■ **WHAT IS REQUIRED**: From the line with "Barrierefreiheit (46, 2523)" to the final line of the records, every line is to be duplicated exactly, both of those lines included.

TASK MATERIAL below:

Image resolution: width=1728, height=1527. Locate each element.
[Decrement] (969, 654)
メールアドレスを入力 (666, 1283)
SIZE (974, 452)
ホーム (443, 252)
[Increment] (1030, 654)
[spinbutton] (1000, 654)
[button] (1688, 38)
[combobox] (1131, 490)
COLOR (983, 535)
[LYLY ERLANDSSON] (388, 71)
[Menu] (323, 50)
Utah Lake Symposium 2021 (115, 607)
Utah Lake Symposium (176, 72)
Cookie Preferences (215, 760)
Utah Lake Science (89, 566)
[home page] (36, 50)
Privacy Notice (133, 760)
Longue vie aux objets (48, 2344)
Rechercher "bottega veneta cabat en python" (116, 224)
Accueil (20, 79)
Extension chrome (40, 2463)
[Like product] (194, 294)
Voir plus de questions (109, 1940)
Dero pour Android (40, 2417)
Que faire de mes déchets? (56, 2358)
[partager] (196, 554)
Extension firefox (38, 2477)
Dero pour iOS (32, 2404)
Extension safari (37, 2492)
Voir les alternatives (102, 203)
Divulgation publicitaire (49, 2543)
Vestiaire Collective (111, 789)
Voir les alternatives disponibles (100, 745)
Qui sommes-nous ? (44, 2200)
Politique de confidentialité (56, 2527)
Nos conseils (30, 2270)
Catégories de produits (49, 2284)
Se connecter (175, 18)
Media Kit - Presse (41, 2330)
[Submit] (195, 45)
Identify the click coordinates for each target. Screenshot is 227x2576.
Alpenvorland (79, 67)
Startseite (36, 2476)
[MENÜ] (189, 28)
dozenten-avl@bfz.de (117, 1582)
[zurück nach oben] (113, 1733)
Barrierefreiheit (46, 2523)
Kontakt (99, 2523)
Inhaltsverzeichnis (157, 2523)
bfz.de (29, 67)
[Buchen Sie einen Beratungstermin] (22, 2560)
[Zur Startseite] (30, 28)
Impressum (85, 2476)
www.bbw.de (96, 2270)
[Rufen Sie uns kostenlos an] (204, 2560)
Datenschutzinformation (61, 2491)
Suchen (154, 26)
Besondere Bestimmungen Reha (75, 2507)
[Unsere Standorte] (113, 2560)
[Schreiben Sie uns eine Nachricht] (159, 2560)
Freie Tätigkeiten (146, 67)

End of TASK MATERIAL.

■ **TASK OUTPUT**:
Barrierefreiheit (46, 2523)
Kontakt (99, 2523)
Inhaltsverzeichnis (157, 2523)
bfz.de (29, 67)
[Buchen Sie einen Beratungstermin] (22, 2560)
[Zur Startseite] (30, 28)
Impressum (85, 2476)
www.bbw.de (96, 2270)
[Rufen Sie uns kostenlos an] (204, 2560)
Datenschutzinformation (61, 2491)
Suchen (154, 26)
Besondere Bestimmungen Reha (75, 2507)
[Unsere Standorte] (113, 2560)
[Schreiben Sie uns eine Nachricht] (159, 2560)
Freie Tätigkeiten (146, 67)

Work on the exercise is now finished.